Darell Bigner, MD, PhD, deputy director, Duke Comprehensive Cancer Center, is investigating 81C6, an antitenascin radioactive monoclonal antibody treatment that is injected into a cavity created by the neurosurgeon after removal of the tumor. The antibodies deliver radiation to kill the tumor cells with less radiation to normal brain tissue than conventional radiotherapy.

More than 400 patients have received the antitenascin radiolabeled monoclonal therapy during early clinical trials. In a phase I study, the median survival rate for patients with recurrent glioblastomas was 59 weeks, twice as high as patients receiving only surgery. Dr. Bigner has seen similar rates in phase II trials.

Treatment with radioactive antibodies can produce radiation necrosis, but it occurs at a lower rate than with brachytherapy (placing radioactive seeds near the tumor) or stereotactic radiosurgery.
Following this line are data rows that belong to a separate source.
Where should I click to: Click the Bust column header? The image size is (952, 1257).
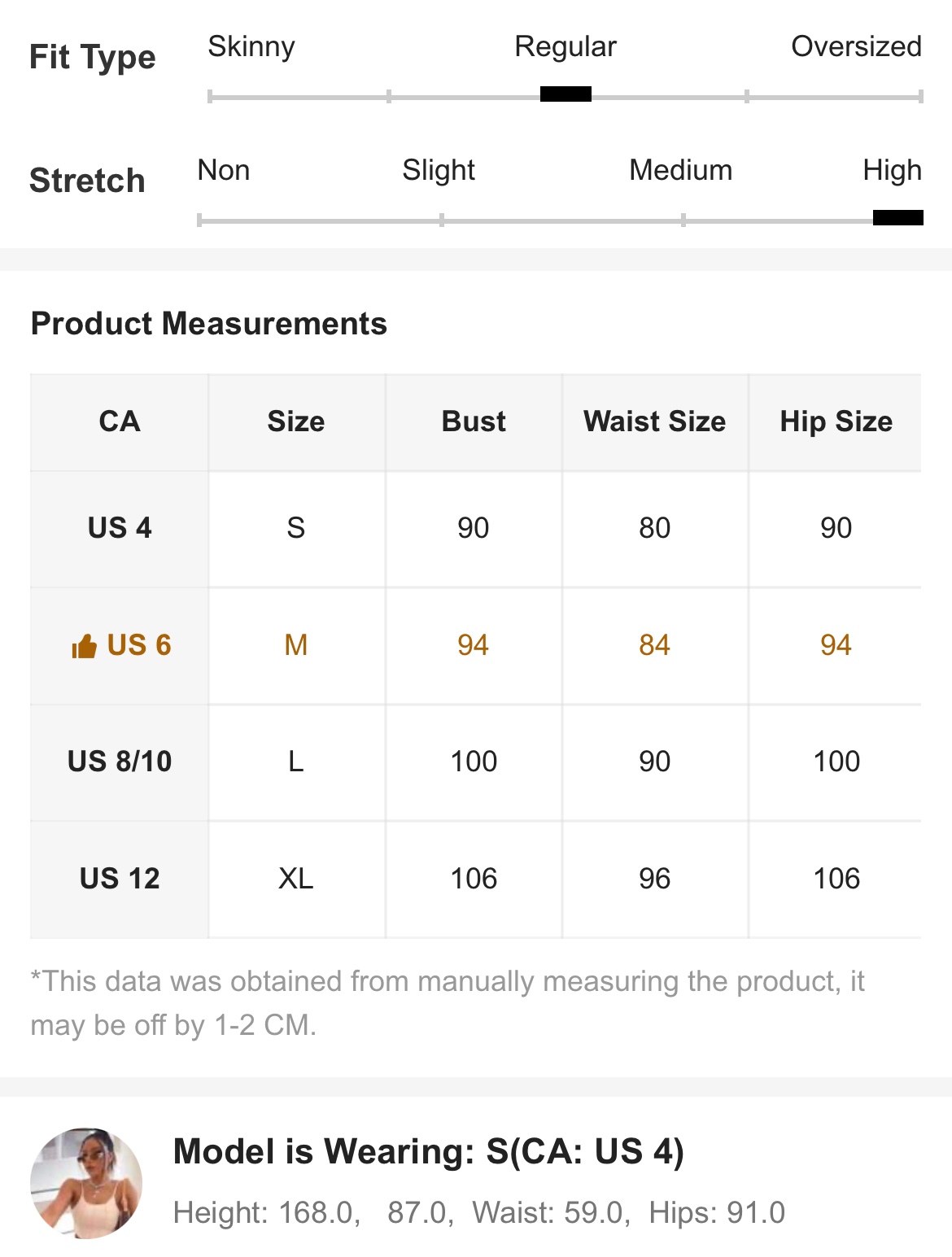pos(474,421)
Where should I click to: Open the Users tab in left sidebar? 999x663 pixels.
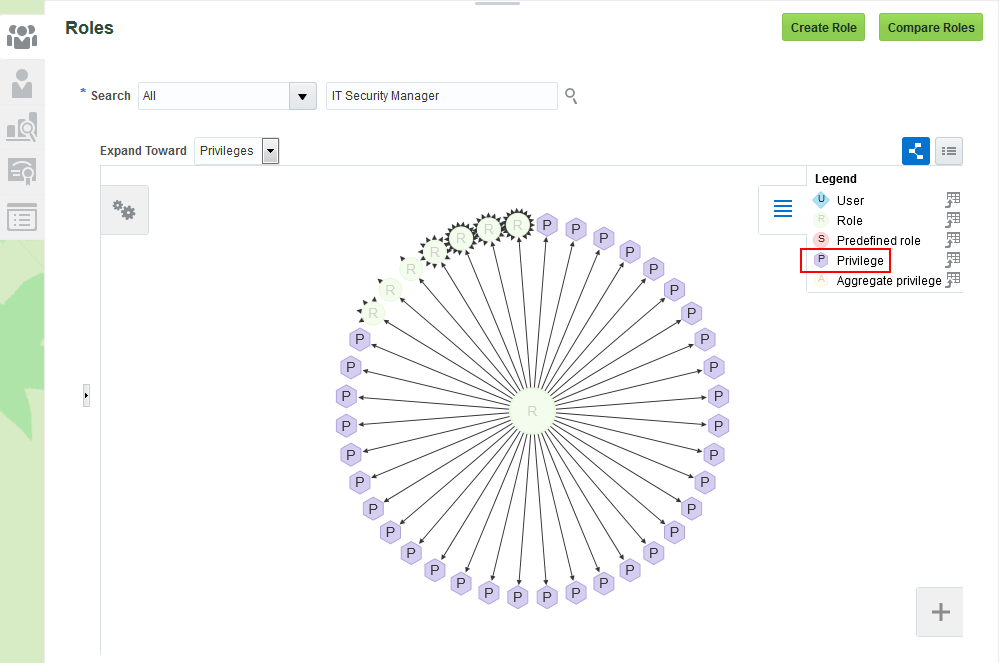(22, 82)
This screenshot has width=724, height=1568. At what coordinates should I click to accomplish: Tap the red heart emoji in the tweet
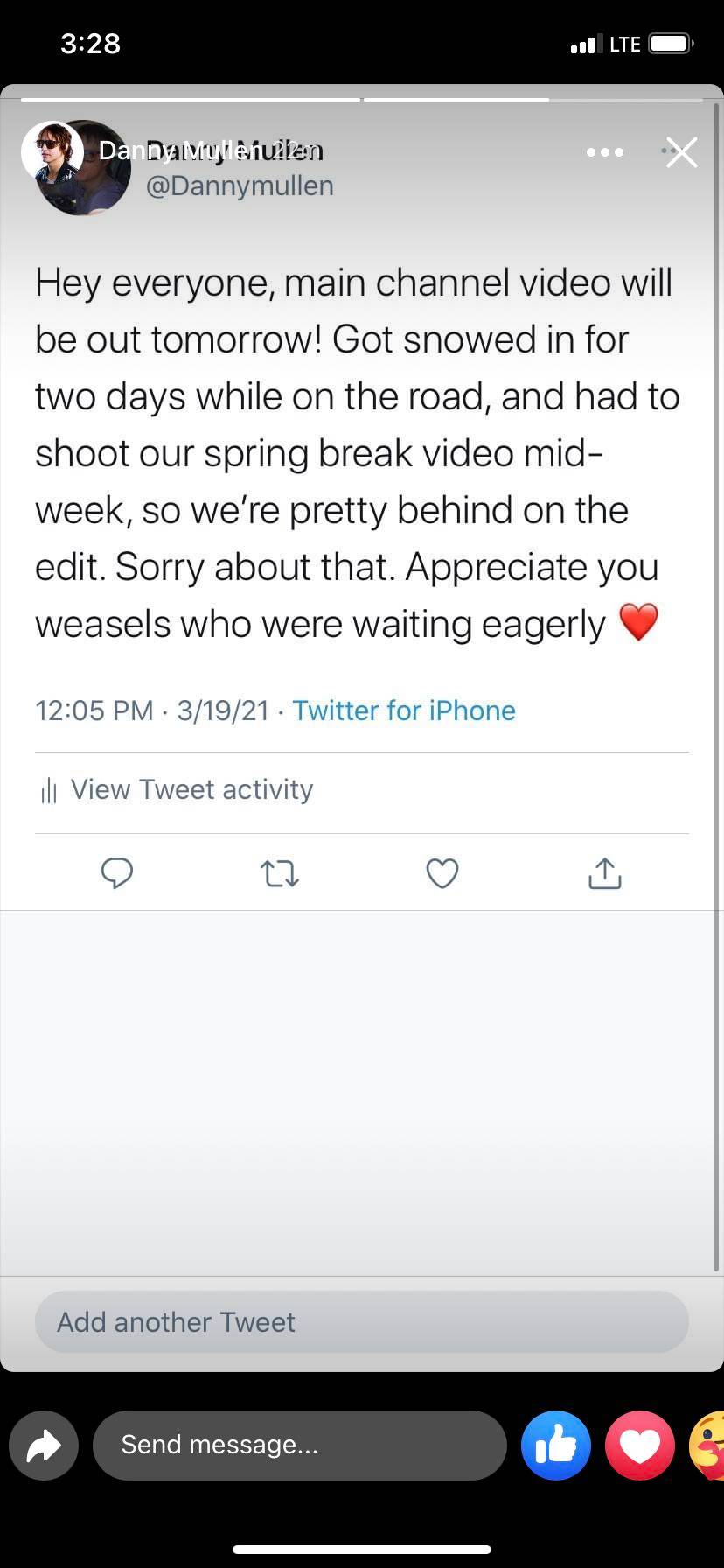coord(640,622)
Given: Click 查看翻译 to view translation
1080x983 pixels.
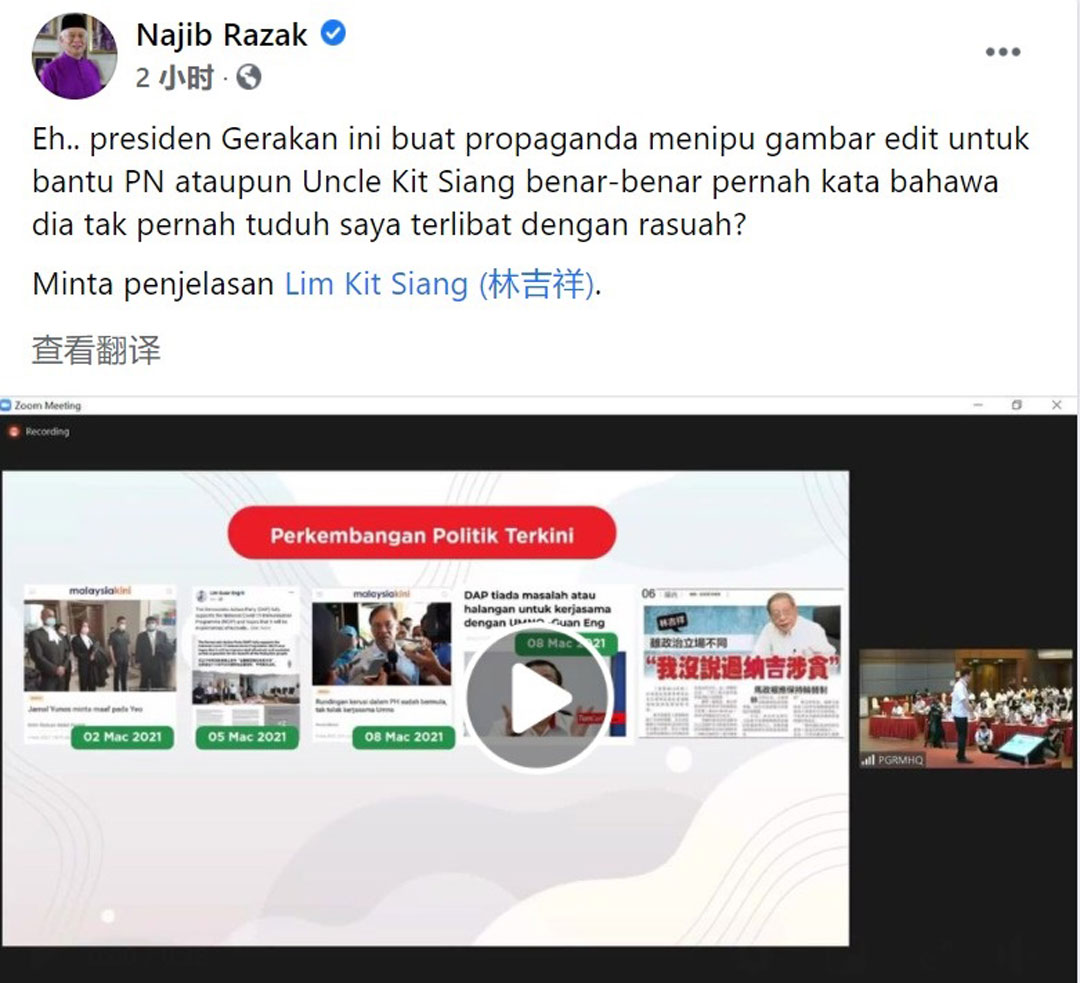Looking at the screenshot, I should (96, 350).
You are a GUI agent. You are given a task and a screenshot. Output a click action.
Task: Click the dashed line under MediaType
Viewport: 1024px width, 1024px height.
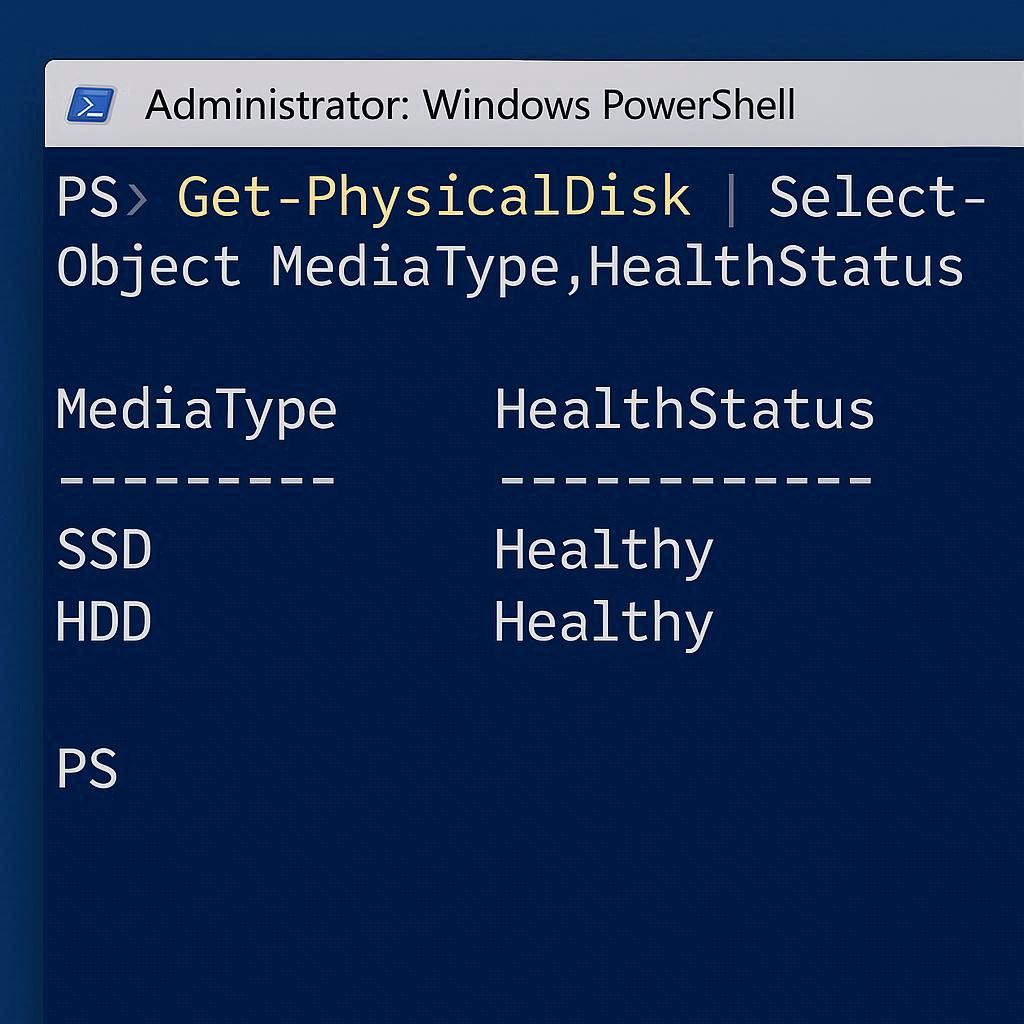tap(196, 480)
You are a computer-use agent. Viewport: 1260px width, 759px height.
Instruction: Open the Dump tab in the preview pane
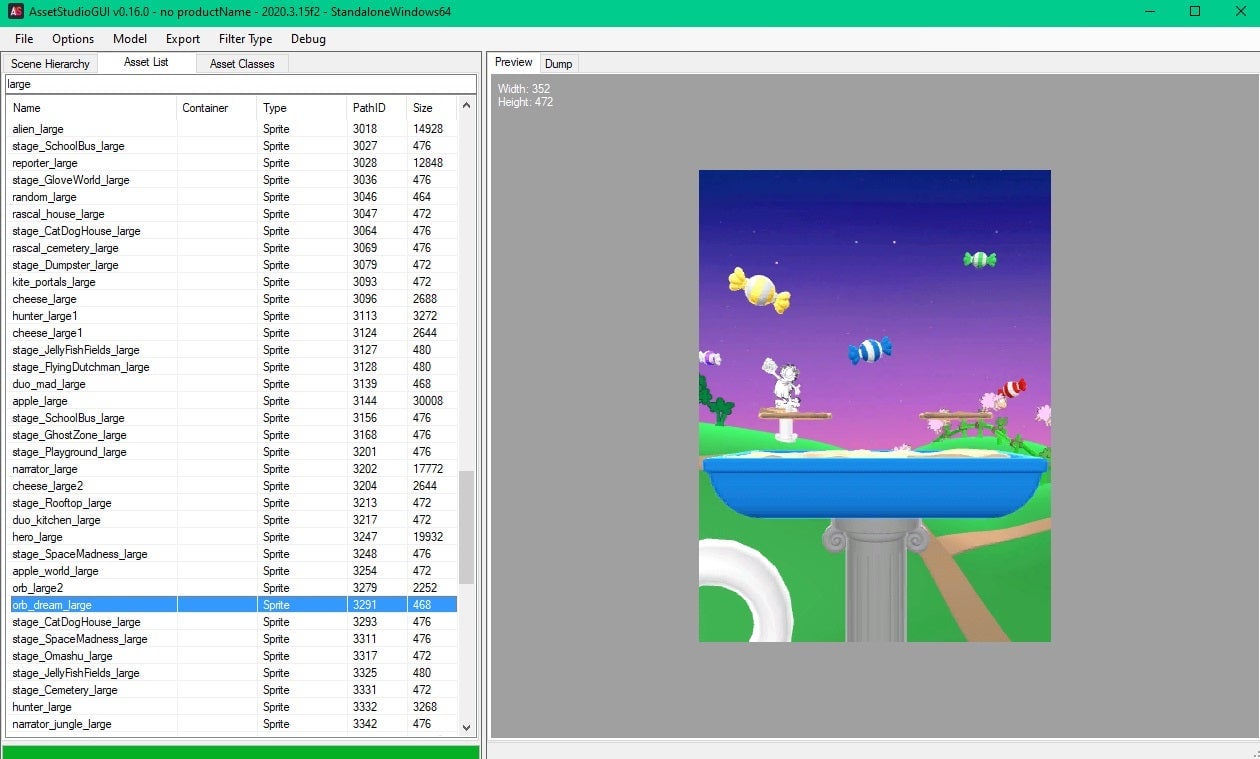pos(559,63)
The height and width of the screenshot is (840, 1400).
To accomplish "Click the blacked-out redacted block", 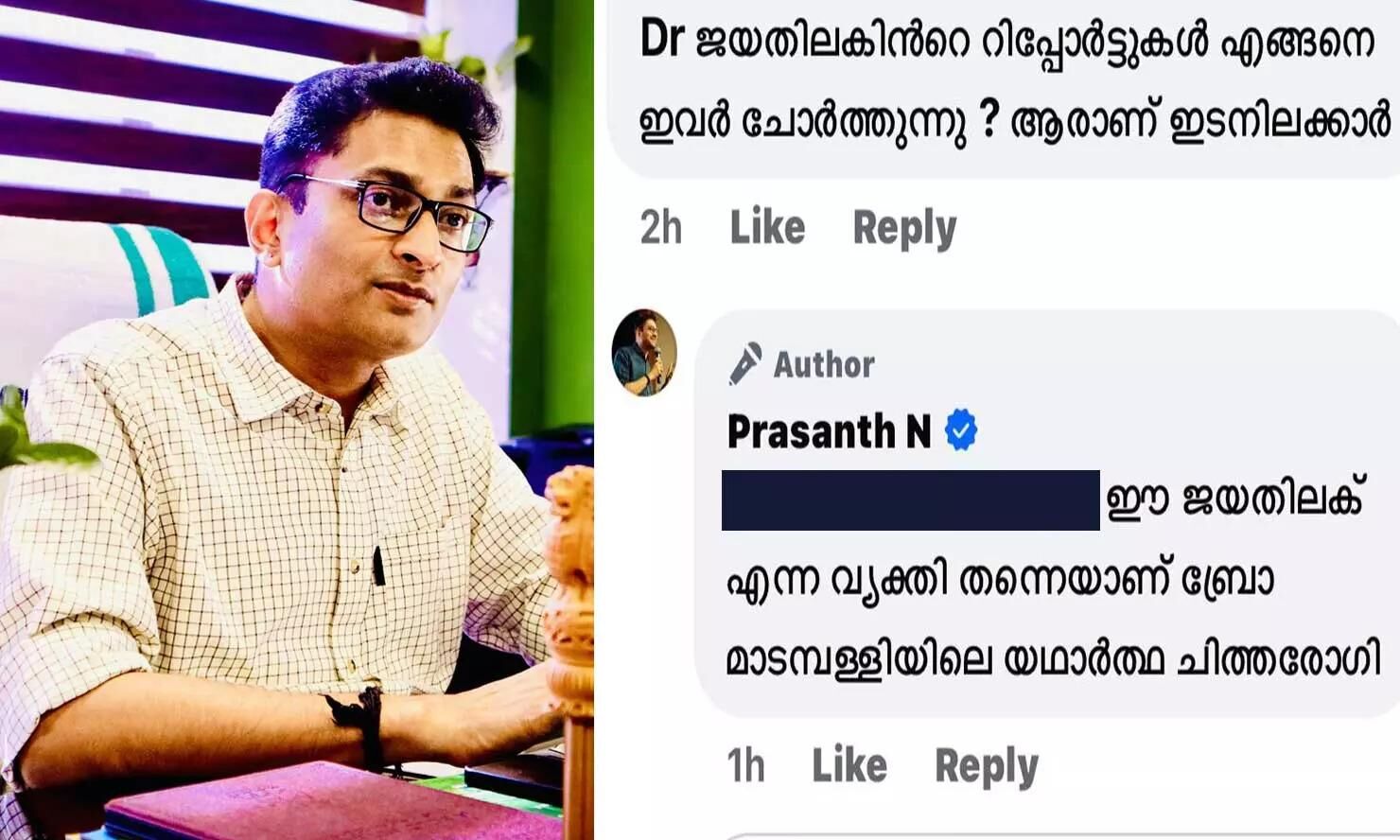I will tap(910, 499).
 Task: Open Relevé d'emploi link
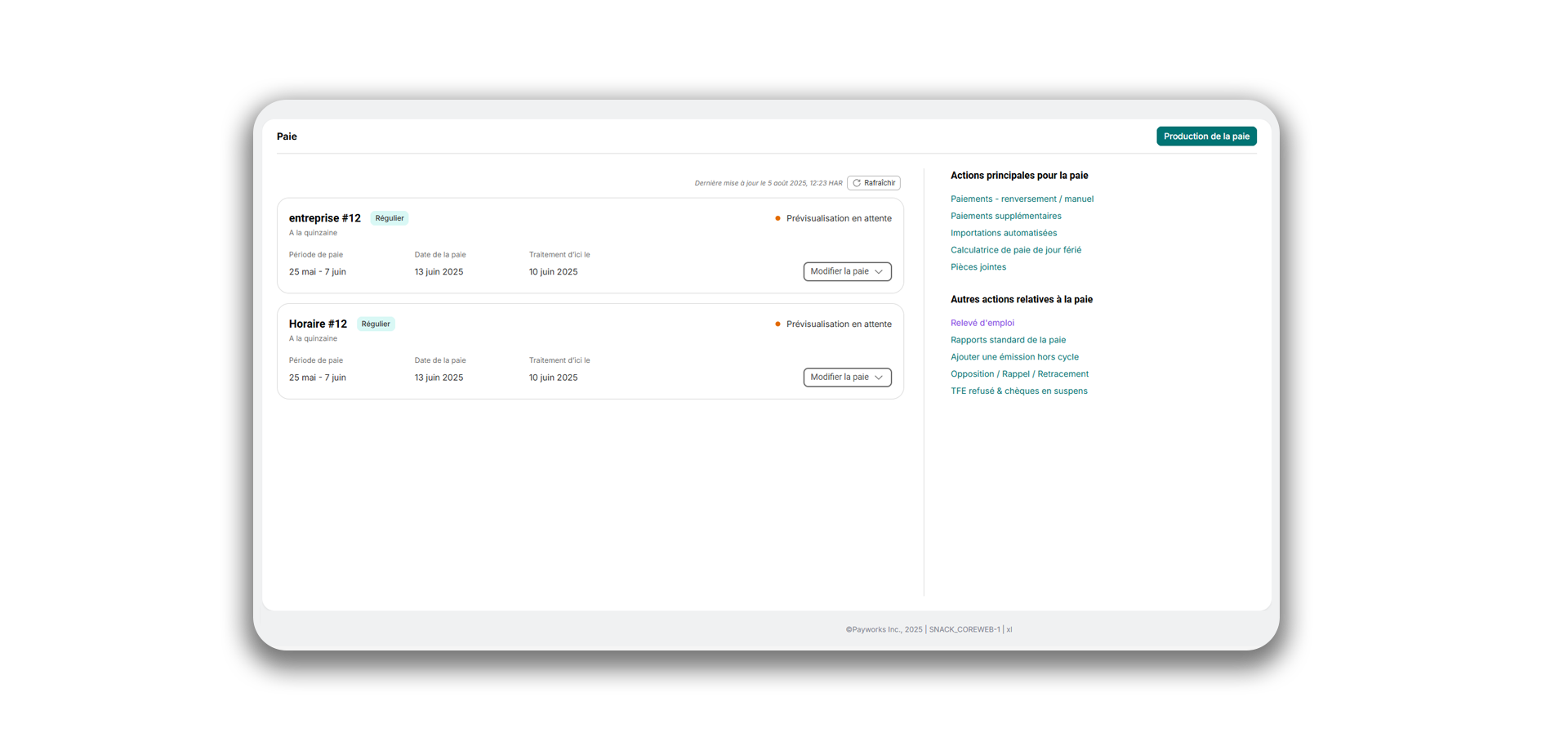tap(982, 324)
Duke researchers must forge an alliance with a commercial partner before proceeding with trials needed to obtain FDA approval.

Once Initial Therapy Ends

Patients should undergo imaging to check for recurrences every two to three months, says David A. Diamond, MD, Florida Hospital Cancer Institute, Orlando.

“We know these things almost always will come back,” Dr. Diamond says. “The key is aggressive surveillance so that when there is evidence of recurrence, you detect it when it is small—you can do something about it.”

Morse hopes his next MRI shows progress in fighting the recurring tumors. Cancer forced him to give up his tow-trucking business, but he maintains a pragmatic “let’s-just-get-it-done” approach.

Even after more than a decade, Raver-Lampman accepts that his cancer may return any time. He says he makes the most of every day and plans to travel and spend time with his family.

“Whatever the doctors tell you, you can take control of your own life,” he says. “Never give up hope and never give in. I’ve enjoyed the best years of my life since this diagnosis. I’ve lived much more consciously.”